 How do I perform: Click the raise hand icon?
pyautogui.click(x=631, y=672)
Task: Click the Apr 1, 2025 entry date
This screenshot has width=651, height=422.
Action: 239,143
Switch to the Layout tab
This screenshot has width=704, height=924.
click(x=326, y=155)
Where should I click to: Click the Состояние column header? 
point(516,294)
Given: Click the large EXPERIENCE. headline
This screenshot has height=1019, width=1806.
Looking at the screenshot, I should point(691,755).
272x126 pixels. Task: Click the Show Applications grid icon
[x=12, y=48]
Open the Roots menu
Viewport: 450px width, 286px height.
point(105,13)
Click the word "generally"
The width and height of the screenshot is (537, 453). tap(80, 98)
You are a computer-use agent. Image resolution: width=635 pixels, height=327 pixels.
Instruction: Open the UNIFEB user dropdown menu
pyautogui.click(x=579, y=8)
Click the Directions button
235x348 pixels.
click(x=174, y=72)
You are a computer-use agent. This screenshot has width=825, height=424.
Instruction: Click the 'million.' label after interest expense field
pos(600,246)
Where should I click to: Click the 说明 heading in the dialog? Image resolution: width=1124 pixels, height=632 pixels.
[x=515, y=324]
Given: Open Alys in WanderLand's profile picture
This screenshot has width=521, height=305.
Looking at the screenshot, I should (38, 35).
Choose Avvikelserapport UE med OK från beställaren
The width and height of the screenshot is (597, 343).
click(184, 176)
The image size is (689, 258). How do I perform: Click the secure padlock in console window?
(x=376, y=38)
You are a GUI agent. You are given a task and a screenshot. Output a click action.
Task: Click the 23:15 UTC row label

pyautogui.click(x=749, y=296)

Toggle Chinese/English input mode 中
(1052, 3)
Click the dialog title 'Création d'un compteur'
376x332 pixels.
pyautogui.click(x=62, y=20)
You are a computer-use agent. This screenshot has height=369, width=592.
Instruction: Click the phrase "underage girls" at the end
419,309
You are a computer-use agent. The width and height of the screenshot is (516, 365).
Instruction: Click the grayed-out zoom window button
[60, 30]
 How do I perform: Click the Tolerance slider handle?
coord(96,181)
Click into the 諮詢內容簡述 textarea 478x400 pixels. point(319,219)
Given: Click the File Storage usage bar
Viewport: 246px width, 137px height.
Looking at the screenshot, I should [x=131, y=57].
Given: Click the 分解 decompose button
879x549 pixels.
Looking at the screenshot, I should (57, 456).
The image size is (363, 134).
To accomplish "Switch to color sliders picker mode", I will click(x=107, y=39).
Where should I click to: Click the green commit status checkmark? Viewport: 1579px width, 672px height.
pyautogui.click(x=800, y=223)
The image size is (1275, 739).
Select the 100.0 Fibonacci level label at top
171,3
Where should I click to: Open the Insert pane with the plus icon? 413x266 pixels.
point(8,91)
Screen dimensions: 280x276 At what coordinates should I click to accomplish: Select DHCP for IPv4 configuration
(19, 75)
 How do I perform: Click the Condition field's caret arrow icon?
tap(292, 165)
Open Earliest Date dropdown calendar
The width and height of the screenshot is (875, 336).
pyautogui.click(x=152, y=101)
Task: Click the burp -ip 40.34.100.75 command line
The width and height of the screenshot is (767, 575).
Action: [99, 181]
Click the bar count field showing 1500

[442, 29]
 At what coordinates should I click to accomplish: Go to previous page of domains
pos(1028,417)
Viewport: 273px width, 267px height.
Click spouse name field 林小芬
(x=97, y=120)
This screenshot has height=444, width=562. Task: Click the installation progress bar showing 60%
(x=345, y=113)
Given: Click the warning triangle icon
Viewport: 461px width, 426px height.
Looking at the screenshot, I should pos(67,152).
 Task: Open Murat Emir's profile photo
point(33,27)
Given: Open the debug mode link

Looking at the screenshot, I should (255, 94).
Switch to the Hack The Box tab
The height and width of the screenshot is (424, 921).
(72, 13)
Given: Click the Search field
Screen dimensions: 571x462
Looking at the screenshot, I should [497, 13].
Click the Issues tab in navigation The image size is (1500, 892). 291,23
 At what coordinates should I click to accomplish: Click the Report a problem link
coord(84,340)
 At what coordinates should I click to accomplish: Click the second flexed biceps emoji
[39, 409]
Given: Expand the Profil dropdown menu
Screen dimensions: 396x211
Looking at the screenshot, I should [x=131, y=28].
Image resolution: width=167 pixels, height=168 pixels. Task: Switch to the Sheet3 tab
┄┄┄┄┄┄┄┄┄┄
● Task objective:
Could you copy each line of the material that holds "agent"?

● Answer for the task:
You are a computer-use agent. Image resolution: width=635 pixels, height=327 pixels.
You are a computer-use agent. This screenshot has width=825, height=424.
You are a GUI agent. You are given a task and a screenshot. Output a click action.
You are a computer-use agent. This screenshot has height=369, width=592.
You are a computer-use agent. The width and height of the screenshot is (516, 365).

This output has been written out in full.